The European AI Act Is Now Law: What Changes for Companies from August 2, 2026
From August 2, 2026, the most binding obligations of the European AI Act come into full effect. Transparency, mandatory training, and new corporate responsibilities: here is what businesses and workers need to know.

There is a date circled in red on the calendars of compliance officers across Europe: August 2, 2026. From that day forward, the European Union's Artificial Intelligence Regulation — better known as the AI Act — enters its most concrete and enforceable phase. This is not one of those rules that linger on paper for years, waiting for implementing decrees that never materialize. This time, inspections will happen, penalties exist, and companies that have not yet acted risk finding themselves completely unprepared at a moment when artificial intelligence has already quietly embedded itself into daily work processes.

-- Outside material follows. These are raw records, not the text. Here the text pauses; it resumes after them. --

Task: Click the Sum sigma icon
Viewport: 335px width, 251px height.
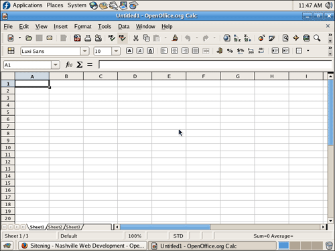Action: 80,65
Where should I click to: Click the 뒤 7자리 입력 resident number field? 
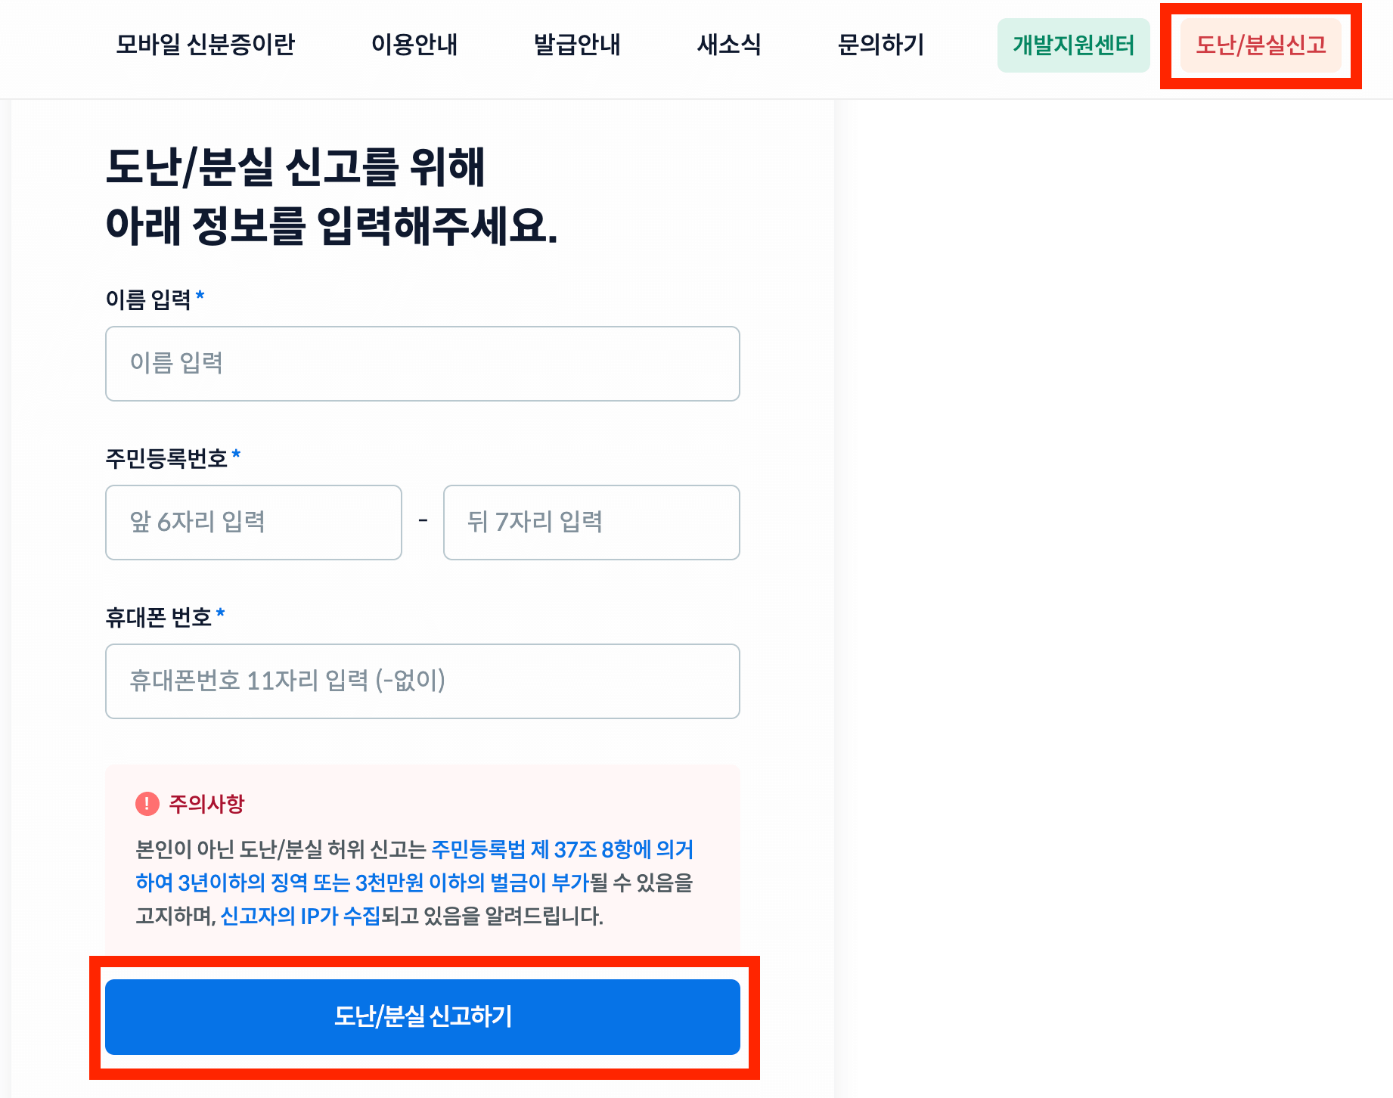coord(591,523)
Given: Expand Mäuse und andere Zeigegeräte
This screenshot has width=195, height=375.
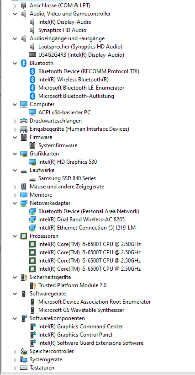Looking at the screenshot, I should [x=15, y=187].
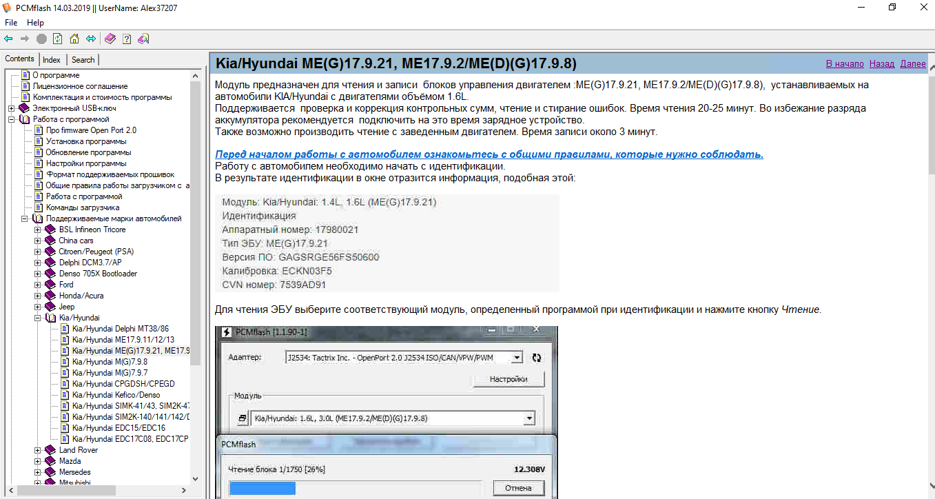The height and width of the screenshot is (499, 935).
Task: Click the question mark page icon
Action: coord(127,39)
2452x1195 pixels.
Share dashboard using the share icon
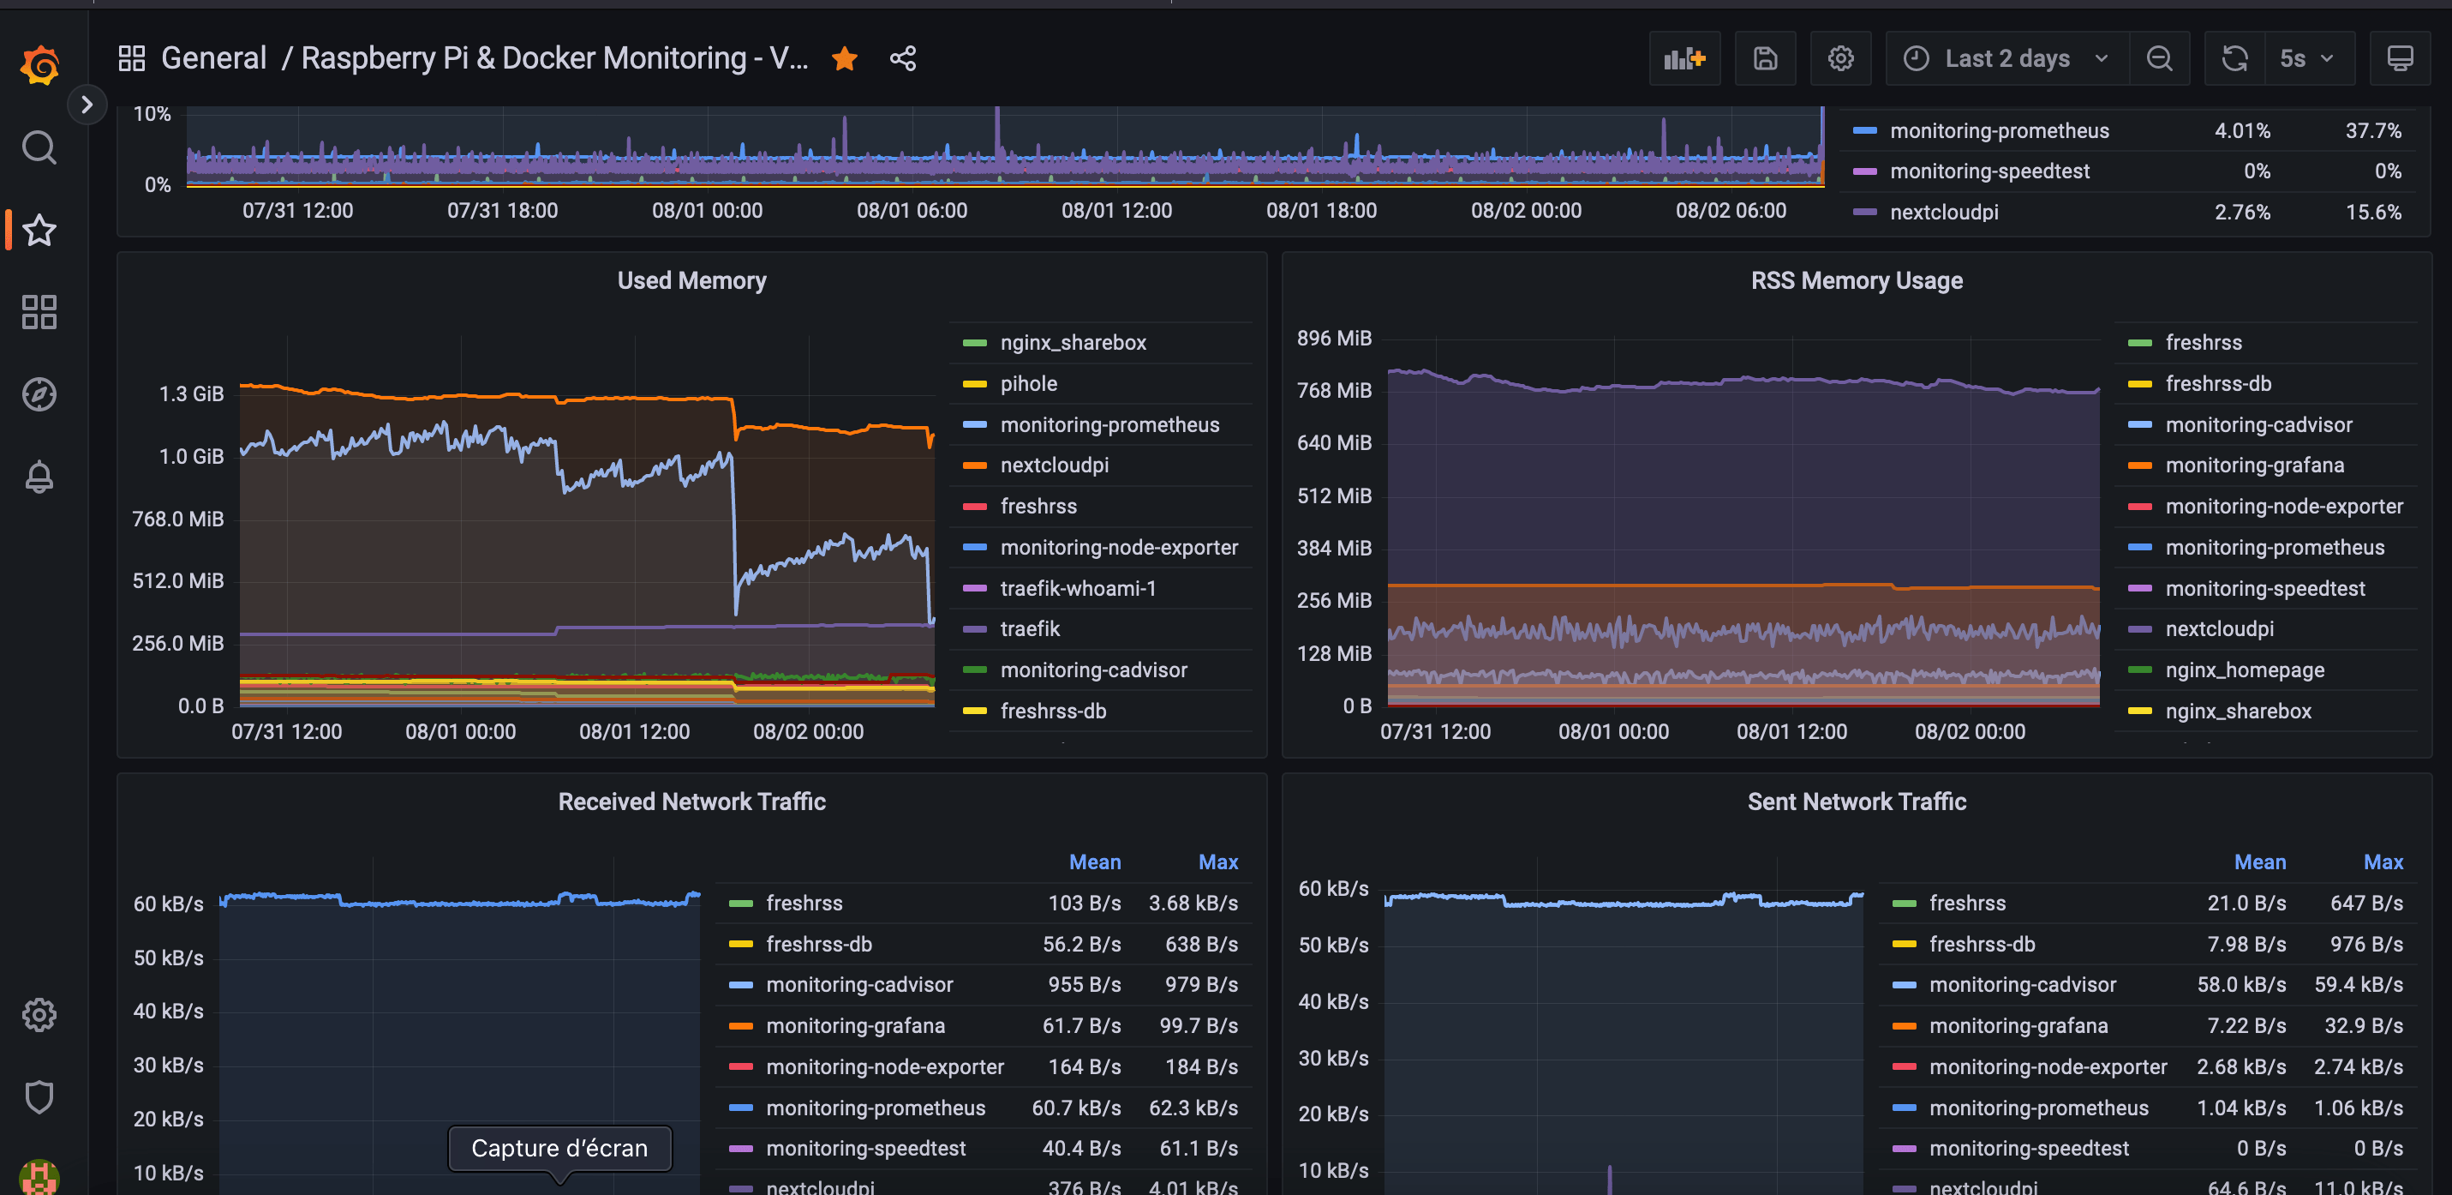902,59
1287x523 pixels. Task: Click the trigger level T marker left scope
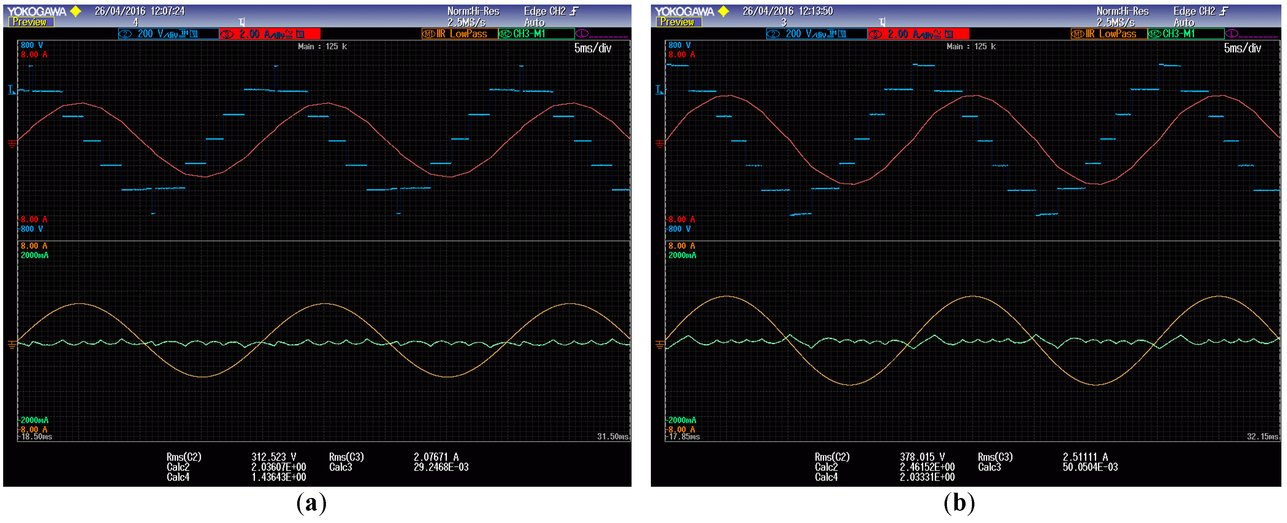(x=11, y=90)
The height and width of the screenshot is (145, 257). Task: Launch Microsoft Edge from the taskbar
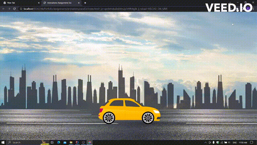(59, 142)
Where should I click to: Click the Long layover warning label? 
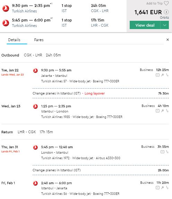(x=95, y=93)
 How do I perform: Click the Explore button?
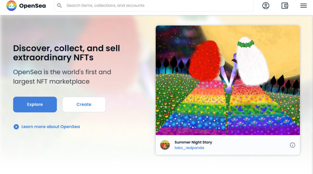point(35,104)
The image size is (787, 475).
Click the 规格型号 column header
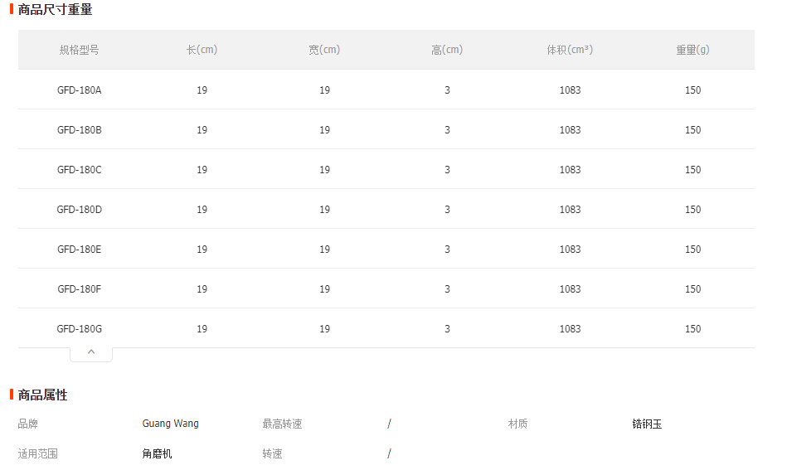pyautogui.click(x=80, y=50)
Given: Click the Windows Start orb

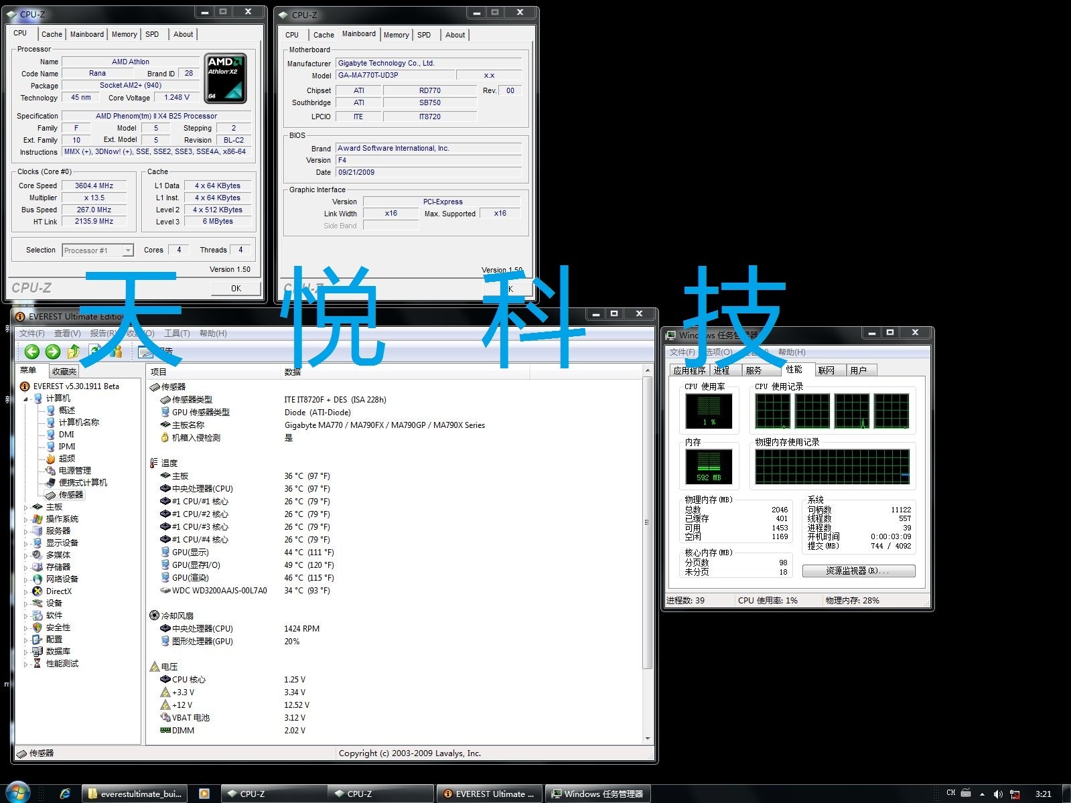Looking at the screenshot, I should [17, 793].
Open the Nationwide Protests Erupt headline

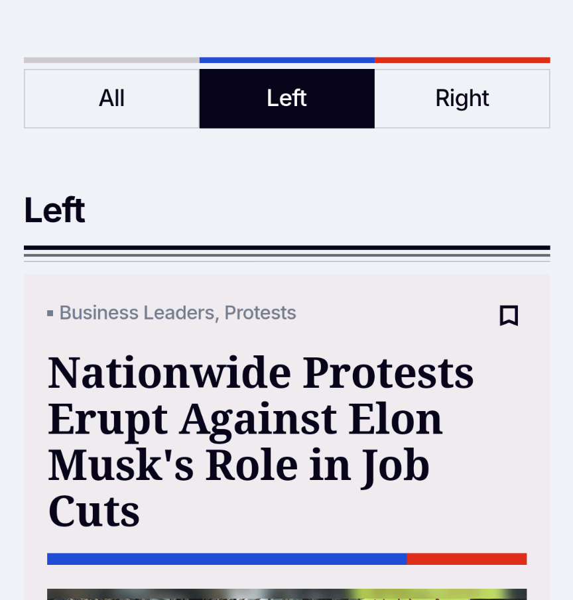[261, 442]
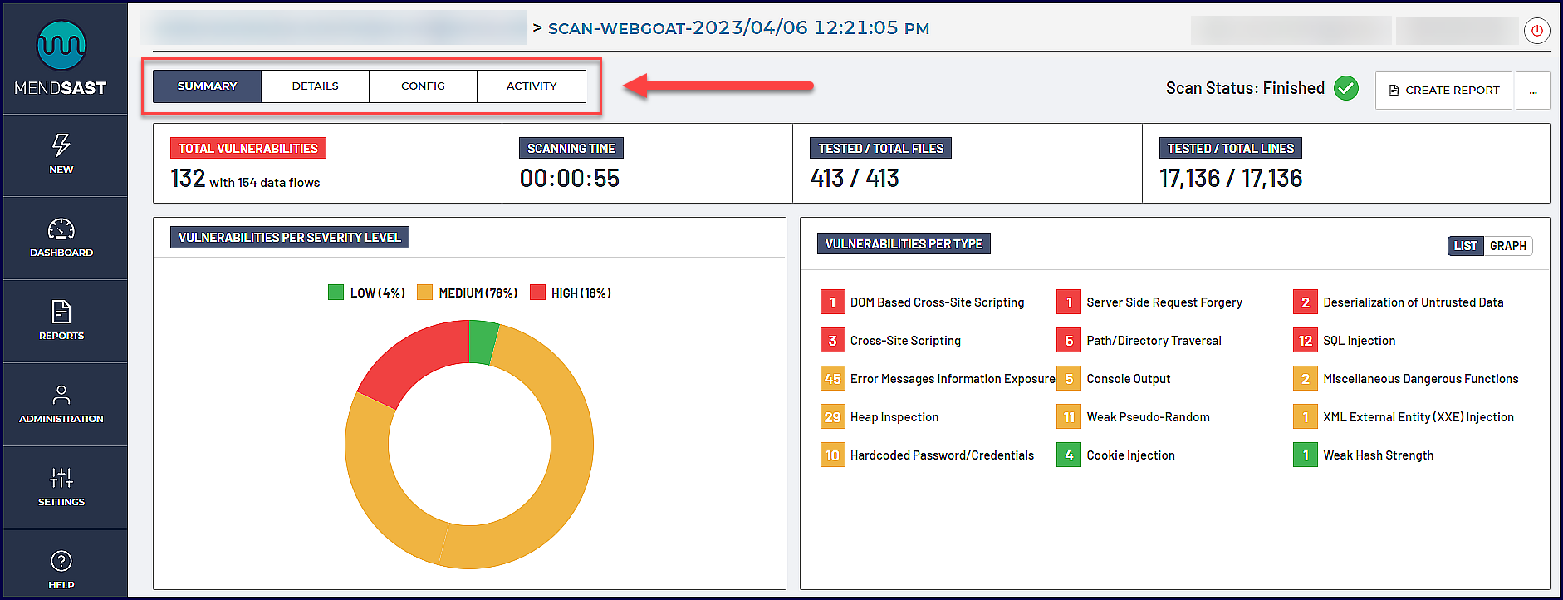
Task: Switch to the Details tab
Action: click(x=315, y=86)
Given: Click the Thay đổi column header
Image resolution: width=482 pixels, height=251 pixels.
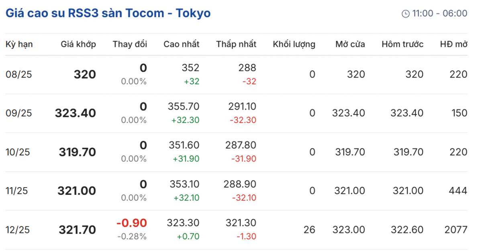Looking at the screenshot, I should (130, 44).
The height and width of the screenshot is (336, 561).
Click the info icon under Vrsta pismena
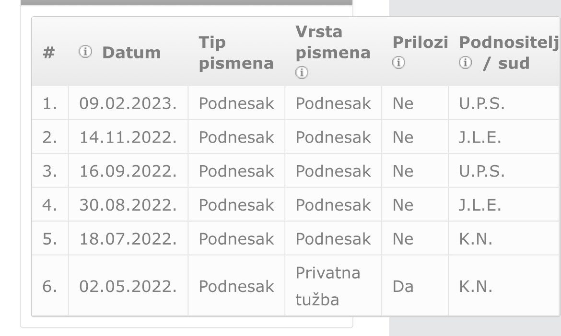[302, 72]
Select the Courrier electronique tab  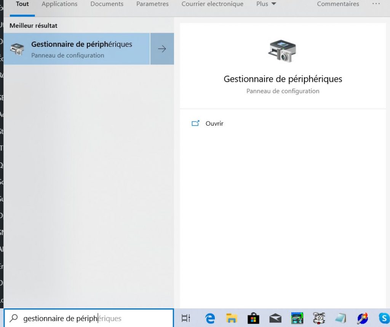(212, 4)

But what actually changes? The core aspects are essentially two, and they concern any organization using tools such as ChatGPT, Microsoft Copilot, Google Gemini, or any other large language model-based system.
The first is transparency. European regulation makes it clear that users must be informed when they are interacting with an artificial intelligence system rather than a human being. This means that if a company uses a chatbot or virtual agent to respond to customers on its website, it must explicitly state that the entity responding is not a person but an algorithm. Knowing this internally is not enough: the obligation runs toward the end user. The same principle extends to AI-generated content — images, videos, documents, presentations — which must be clearly labeled as such. Passing off machine-produced material as human-created work becomes, in every practical sense, a regulatory violation.
The second point is perhaps the one that surprises people most, even those already familiar with the broad outlines of the AI Act: mandatory training. The obligation, in fact, came into effect as early as February 2025, but it is with the start of inspections scheduled for August 2026 that the matter becomes genuinely urgent. Companies — not just technology firms, not just software developers, but every organization that uses AI-based tools — are required to ensure that their employees maintain an adequate level of digital literacy regarding artificial intelligence.
This does not mean a single standardized course for everyone. The regulation does not prescribe a uniform program to be followed collectively: training must be specific, proportionate to each employee's role, and calibrated to how they actually interact with AI systems. Someone who uses a conversational assistant to draft emails has different training needs from someone who relies on automated systems for recruitment decisions or the analysis of sensitive data. Artificial intelligence, in short, stops being a technological accessory and becomes a professional competency subject to organizational accountability.
This is the first time in the history of European legislation that understanding how a technology works is no longer merely a useful skill but a legal obligation. And this profoundly changes how companies must approach AI adoption: not as a competitive advantage to be seized quickly, but as a responsibility to be managed with care, awareness, and structure.
The question, then, is simple and direct: in your company, has anyone already explained how to use artificial intelligence correctly, safely, and responsibly? If the answer is no, the window for action is narrowing fast.